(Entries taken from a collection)
>>

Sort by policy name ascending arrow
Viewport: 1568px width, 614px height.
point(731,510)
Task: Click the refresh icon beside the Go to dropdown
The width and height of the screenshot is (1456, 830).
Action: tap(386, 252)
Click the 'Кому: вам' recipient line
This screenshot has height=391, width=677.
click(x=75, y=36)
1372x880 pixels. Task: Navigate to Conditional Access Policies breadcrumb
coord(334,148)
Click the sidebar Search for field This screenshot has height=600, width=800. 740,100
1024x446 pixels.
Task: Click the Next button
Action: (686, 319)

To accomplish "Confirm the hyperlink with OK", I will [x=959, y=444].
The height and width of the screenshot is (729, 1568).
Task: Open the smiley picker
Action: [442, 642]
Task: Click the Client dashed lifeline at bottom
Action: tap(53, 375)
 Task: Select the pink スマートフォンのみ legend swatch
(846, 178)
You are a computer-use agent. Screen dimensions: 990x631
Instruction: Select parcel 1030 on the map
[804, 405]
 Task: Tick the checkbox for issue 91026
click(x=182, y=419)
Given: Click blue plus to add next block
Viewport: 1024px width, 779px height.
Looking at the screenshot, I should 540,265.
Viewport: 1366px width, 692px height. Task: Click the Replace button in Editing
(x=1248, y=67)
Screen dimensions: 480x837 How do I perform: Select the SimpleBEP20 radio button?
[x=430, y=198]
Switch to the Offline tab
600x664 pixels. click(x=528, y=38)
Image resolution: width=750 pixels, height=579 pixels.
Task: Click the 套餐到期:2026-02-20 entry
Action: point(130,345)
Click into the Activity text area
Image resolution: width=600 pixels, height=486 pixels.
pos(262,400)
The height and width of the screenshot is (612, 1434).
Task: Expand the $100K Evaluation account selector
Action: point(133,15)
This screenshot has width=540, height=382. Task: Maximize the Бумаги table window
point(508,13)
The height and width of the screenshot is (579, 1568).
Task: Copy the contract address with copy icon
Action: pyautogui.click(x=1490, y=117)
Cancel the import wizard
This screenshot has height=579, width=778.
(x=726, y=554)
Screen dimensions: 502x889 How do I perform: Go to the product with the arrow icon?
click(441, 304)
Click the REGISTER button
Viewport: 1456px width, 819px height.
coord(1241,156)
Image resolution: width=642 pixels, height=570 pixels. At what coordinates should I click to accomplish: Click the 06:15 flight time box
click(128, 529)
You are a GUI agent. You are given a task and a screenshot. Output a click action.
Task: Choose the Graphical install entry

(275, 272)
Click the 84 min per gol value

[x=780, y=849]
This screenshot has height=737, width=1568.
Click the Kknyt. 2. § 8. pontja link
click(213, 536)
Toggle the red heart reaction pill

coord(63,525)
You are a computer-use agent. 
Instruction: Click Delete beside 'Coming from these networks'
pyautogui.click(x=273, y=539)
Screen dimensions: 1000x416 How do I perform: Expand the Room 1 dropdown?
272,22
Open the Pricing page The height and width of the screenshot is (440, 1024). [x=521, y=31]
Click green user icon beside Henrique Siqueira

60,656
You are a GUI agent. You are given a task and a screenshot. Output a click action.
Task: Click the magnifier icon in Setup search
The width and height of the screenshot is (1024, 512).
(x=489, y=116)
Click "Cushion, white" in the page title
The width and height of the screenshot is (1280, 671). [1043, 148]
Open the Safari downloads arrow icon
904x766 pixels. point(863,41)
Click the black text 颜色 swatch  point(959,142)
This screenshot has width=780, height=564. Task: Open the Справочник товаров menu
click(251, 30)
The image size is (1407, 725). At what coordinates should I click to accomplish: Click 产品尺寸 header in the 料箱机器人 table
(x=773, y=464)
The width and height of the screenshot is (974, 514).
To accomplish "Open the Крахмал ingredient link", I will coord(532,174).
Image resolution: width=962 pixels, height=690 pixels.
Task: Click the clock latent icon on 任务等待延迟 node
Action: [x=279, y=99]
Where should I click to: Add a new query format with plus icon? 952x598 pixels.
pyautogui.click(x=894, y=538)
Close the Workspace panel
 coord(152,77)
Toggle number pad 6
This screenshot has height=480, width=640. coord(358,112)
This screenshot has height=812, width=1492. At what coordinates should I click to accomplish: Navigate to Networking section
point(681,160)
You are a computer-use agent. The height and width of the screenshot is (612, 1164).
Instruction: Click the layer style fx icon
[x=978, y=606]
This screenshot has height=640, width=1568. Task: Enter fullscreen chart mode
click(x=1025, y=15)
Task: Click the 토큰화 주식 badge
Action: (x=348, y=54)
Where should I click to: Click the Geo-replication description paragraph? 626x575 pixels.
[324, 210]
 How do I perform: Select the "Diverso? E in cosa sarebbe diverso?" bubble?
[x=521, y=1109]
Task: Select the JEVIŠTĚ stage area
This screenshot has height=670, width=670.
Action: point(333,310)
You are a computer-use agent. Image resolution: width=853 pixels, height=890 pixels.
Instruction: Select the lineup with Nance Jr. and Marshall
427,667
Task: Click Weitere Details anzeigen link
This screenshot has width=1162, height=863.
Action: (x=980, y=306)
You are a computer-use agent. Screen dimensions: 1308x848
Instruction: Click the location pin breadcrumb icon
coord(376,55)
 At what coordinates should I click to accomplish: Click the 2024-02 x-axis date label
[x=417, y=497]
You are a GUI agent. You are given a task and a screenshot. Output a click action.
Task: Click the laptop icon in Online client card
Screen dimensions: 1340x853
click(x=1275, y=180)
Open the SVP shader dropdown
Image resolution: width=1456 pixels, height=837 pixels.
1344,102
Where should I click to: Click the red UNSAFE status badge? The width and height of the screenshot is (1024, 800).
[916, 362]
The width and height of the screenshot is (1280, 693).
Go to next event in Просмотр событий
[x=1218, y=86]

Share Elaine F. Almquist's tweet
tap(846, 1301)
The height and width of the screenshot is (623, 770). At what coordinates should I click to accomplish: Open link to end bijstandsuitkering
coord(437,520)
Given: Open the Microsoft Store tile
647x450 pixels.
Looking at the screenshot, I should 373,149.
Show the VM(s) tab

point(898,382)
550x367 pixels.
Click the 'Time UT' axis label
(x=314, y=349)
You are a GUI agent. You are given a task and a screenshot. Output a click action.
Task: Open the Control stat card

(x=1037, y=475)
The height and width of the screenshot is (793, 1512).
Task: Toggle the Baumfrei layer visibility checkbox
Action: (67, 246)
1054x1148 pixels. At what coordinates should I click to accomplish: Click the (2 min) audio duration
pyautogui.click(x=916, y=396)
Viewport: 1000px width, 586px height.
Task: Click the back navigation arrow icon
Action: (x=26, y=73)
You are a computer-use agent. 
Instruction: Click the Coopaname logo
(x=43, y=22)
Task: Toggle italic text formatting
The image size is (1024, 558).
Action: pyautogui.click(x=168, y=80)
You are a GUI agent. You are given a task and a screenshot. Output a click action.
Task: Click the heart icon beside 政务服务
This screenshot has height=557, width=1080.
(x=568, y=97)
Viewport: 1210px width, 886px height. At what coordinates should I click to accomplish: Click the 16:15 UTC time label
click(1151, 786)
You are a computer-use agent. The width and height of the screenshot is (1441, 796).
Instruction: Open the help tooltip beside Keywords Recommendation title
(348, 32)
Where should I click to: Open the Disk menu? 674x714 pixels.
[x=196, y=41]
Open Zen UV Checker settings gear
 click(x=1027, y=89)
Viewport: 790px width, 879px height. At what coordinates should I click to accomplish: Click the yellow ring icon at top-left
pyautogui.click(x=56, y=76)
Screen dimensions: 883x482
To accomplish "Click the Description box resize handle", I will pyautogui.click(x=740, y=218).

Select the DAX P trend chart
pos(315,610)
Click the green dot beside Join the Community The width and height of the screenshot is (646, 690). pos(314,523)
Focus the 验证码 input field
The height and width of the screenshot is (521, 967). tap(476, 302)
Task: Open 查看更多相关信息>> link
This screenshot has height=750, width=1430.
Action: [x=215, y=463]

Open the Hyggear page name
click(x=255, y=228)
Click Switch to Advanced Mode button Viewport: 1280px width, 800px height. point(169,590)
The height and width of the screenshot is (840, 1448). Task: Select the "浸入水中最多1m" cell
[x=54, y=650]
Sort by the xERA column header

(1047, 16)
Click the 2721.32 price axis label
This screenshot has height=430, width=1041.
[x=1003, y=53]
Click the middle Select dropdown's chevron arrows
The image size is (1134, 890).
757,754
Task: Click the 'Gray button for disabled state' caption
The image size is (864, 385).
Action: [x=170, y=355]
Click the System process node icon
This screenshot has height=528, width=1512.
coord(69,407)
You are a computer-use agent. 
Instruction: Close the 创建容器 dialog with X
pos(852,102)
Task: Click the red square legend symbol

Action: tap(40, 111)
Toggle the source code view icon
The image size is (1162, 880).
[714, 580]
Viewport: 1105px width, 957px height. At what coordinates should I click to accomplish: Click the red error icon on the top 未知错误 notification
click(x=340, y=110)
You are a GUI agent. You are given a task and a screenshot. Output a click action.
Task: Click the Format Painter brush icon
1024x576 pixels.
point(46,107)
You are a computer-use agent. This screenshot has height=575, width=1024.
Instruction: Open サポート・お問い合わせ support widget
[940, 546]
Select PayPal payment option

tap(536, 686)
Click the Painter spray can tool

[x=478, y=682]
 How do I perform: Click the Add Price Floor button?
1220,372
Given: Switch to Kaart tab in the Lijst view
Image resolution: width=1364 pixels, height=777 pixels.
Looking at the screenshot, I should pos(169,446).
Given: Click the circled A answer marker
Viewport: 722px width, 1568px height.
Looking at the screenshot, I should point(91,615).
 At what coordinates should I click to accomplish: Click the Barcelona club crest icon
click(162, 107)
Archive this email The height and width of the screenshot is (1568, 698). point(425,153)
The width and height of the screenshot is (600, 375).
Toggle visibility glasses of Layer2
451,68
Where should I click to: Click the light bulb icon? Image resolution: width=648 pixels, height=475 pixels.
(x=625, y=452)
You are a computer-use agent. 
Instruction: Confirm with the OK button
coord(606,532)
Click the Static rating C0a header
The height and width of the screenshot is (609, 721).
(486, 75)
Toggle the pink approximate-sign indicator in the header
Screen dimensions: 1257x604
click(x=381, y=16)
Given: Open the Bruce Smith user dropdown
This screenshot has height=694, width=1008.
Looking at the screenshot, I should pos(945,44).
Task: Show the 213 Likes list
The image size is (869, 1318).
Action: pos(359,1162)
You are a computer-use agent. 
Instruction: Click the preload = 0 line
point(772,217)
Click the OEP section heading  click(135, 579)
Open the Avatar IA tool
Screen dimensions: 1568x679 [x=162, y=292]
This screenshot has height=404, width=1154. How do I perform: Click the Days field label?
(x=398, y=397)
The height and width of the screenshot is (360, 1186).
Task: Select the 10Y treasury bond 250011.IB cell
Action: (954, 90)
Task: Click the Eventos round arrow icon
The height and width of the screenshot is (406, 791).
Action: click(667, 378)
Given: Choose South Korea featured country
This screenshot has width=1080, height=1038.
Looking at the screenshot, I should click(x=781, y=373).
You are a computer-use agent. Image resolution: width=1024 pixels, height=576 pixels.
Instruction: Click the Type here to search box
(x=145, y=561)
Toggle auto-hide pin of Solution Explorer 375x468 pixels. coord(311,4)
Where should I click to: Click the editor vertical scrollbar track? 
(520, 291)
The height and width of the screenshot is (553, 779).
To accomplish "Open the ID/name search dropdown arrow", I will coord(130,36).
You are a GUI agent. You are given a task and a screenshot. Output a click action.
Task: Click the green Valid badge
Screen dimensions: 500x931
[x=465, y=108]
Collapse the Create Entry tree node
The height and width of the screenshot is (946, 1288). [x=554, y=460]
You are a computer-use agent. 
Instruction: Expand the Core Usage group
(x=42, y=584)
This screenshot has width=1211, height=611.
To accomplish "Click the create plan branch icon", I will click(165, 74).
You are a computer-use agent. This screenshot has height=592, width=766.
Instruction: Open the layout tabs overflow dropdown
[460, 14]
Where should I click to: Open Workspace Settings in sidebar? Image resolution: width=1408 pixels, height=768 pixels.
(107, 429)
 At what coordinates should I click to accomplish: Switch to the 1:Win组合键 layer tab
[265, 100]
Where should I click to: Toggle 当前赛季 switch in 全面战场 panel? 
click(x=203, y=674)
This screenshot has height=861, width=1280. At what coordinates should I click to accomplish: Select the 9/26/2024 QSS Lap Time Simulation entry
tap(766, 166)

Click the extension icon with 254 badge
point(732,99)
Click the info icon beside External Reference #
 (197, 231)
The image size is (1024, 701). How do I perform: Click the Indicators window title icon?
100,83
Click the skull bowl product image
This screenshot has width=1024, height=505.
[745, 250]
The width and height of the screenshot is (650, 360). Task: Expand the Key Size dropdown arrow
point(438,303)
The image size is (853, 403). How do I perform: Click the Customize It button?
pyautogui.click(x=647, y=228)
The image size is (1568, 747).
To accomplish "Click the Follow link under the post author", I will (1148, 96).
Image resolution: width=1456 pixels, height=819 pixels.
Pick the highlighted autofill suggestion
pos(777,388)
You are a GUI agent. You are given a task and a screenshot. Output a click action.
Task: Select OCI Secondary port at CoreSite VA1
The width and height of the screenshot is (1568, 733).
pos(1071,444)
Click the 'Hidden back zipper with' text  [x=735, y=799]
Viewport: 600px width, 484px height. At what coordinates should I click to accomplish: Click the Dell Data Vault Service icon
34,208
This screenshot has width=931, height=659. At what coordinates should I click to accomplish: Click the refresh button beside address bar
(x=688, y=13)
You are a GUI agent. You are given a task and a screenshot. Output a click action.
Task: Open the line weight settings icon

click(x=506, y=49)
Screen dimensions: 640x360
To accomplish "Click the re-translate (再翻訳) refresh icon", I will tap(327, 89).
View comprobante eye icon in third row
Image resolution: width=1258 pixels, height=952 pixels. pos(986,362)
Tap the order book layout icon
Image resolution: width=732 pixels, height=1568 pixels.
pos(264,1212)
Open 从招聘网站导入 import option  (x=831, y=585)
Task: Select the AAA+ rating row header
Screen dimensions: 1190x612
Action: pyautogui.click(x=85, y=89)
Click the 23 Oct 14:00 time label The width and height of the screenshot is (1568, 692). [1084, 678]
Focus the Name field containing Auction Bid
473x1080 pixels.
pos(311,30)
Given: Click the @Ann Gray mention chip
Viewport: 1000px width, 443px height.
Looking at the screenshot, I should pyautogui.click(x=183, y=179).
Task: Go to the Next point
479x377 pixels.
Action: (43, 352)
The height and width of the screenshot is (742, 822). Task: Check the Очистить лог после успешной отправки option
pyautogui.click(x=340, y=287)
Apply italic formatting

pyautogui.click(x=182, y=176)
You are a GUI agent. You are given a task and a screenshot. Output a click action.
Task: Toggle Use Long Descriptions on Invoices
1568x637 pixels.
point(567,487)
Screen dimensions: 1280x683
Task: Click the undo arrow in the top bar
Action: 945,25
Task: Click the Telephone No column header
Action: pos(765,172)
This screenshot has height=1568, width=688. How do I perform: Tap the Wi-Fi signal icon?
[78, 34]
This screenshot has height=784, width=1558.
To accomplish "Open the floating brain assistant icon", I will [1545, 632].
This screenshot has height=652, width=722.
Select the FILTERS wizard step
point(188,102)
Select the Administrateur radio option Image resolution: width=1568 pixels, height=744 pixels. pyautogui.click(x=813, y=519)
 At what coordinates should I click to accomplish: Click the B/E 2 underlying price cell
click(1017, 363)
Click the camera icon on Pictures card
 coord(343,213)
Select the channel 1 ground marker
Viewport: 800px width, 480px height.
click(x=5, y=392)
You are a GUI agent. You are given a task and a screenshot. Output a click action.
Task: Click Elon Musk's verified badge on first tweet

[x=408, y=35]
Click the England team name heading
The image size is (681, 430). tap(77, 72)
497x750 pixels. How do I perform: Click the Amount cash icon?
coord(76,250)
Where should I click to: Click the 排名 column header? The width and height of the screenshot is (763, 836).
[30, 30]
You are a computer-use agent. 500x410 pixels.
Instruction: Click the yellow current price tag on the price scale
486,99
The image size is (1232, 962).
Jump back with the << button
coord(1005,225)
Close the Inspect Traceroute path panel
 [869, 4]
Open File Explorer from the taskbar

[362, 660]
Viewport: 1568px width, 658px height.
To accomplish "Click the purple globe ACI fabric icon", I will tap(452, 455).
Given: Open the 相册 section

<<

→ WHAT YOU SHOULD DO: There is a line with "Tap the order book layout icon" and a line with "You are a computer-use agent. 500x410 pixels." above. Copy exactly those two lines and all lines between them, with nothing else.

→ FINISHED EXERCISE:
Tap the order book layout icon
Image resolution: width=732 pixels, height=1568 pixels.
pos(264,1212)
Open 从招聘网站导入 import option  (x=831, y=585)
Task: Select the AAA+ rating row header
Screen dimensions: 1190x612
Action: pyautogui.click(x=85, y=89)
Click the 23 Oct 14:00 time label The width and height of the screenshot is (1568, 692). [1084, 678]
Focus the Name field containing Auction Bid
473x1080 pixels.
pos(311,30)
Given: Click the @Ann Gray mention chip
Viewport: 1000px width, 443px height.
Looking at the screenshot, I should pyautogui.click(x=183, y=179).
Task: Go to the Next point
479x377 pixels.
Action: (43, 352)
The height and width of the screenshot is (742, 822). Task: Check the Очистить лог после успешной отправки option
pyautogui.click(x=340, y=287)
Apply italic formatting

pyautogui.click(x=182, y=176)
You are a GUI agent. You are given a task and a screenshot. Output a click action.
Task: Toggle Use Long Descriptions on Invoices
1568x637 pixels.
point(567,487)
Screen dimensions: 1280x683
Task: Click the undo arrow in the top bar
Action: 945,25
Task: Click the Telephone No column header
Action: pos(765,172)
This screenshot has height=1568, width=688. How do I perform: Tap the Wi-Fi signal icon?
[78, 34]
This screenshot has height=784, width=1558.
To accomplish "Open the floating brain assistant icon", I will [1545, 632].
This screenshot has height=652, width=722.
Select the FILTERS wizard step
point(188,102)
Select the Administrateur radio option Image resolution: width=1568 pixels, height=744 pixels. pyautogui.click(x=813, y=519)
 At what coordinates should I click to accomplish: Click the B/E 2 underlying price cell
click(1017, 363)
Click the camera icon on Pictures card
 coord(343,213)
Select the channel 1 ground marker
Viewport: 800px width, 480px height.
click(x=5, y=392)
You are a GUI agent. You are given a task and a screenshot. Output a click action.
Task: Click Elon Musk's verified badge on first tweet

[x=408, y=35]
Click the England team name heading
The image size is (681, 430). tap(77, 72)
497x750 pixels. How do I perform: Click the Amount cash icon?
coord(76,250)
Where should I click to: Click the 排名 column header? The width and height of the screenshot is (763, 836).
[30, 30]
You are a computer-use agent. 500x410 pixels.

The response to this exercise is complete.